A clear and unequivocal conclusion that may be drawn from the present meta-analytic work is that achievement goals and internalizing problems are systematically related to each other. This conclusion is of conceptual and applied importance. Conceptually, it means that competence pursuits are relevant to mental health in general, they are not just relevant to competence-specific (e.g., achievement, intrinsic motivation) or domain-specific (e.g., school, work) outcomes, or affective states (e.g., achievement-relevant emotions). Competence is a basic human need, so it makes sense that competence-based pursuits would be linked to broad health and well-being indices (Elliot et al., 2002; Ryan & Deci, 2019).

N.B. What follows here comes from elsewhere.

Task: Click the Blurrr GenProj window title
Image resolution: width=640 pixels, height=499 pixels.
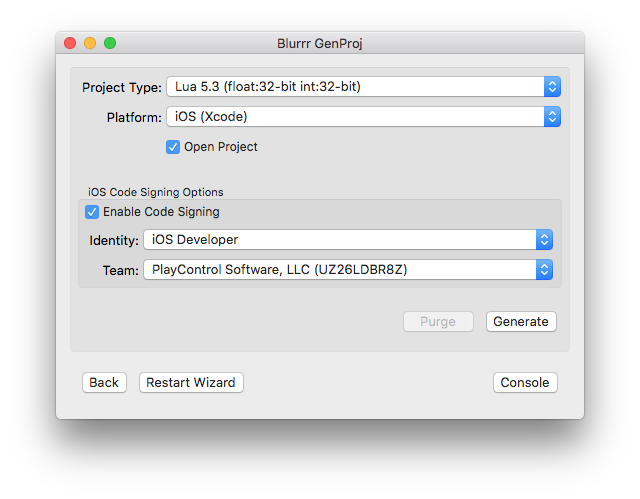Action: [x=320, y=43]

Further, researchers might consider achievement goals as an explanation for why depression and anxiety are related to individuals’ achievement and adjustment in various settings, including educational, work, and sport settings. In terms of application, it means that greater attention needs to be allocated – in the classroom, the workplace, and the ballfield – to the achievement goal-mental health nexus. Attending to the whole person, not just the individual’s short-term achievements, will likely pay dividends for both long-term accomplishment and overall flourishing and functioning. Accordingly, we believe there is strong reason to sound the call for increased research attention to the relation between achievement goal pursuit and internalizing problems.